Figure 1.

The GABA receptor availability in stroke patients seen with [¹⁸F]FMZ PET.

Receptor availability on [¹⁸F]FMZ PET was calculated as the regional uptake ratio, in which the regional uptake is relative to the activity of the pons, where receptor sites are negligible. Then, significant differences in receptor availability in the 1- and 3-month PET were compared with those of age-matched healthy controls using general linear models in a voxel-based manner. (A) The GABA receptor availability in stroke patients was increased in the ipsilesional cortical area (supramarginal cortex, BA 40) and contralateral cerebellum in comparison with age-matched healthy controls at 1 month after stroke. (B) The findings were similar at 3 months after stroke, with a more widespread reduction in GABA receptors in the cortical and subcortical white matter in the contralateral cerebellum.

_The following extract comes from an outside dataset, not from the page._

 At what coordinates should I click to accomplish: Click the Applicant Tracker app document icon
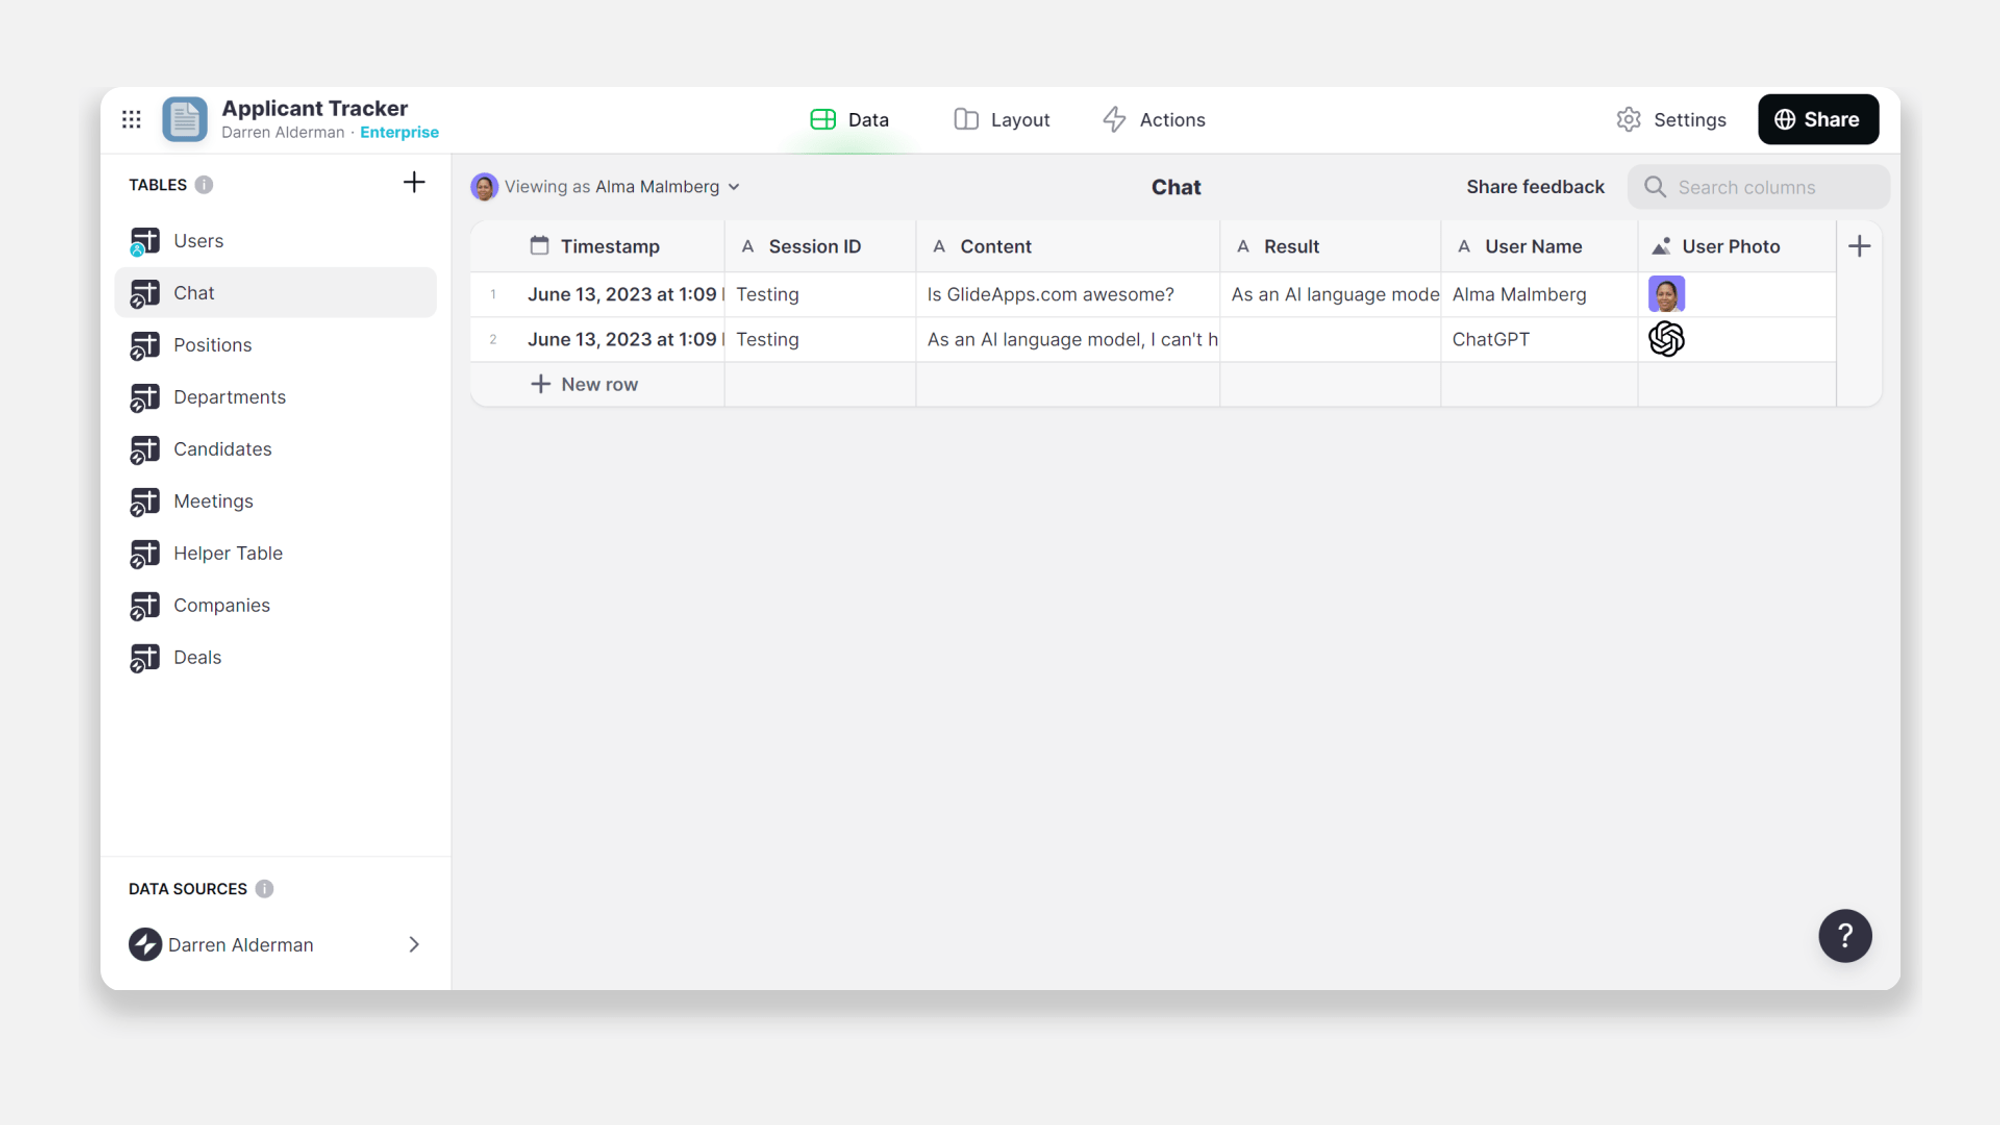tap(185, 119)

The greater receptor availability in the contralateral cerebellum persisted, but to a lesser extent, and the higher perilesional receptor availability was no longer significant. (C) A comparison of the PET study between 1 month and 3 months after stroke (Δ=3 month−1 month) revealed that the GABA receptor availability generally decreased throughout the cerebral cortex and cerebellum during the functional recovery period, especially in the contralateral hemisphere. The mean uptake ratio of FMZ PET in the brain was also decreased significantly at 3 months as compared to at 1 month after stroke (Kim et al., 2014). This figure has been reproduced with per-mission. GABA: γ-Aminobutyric acid; [¹⁸F]FMZ PET: [¹⁸F]flumazenil positron emission tomography.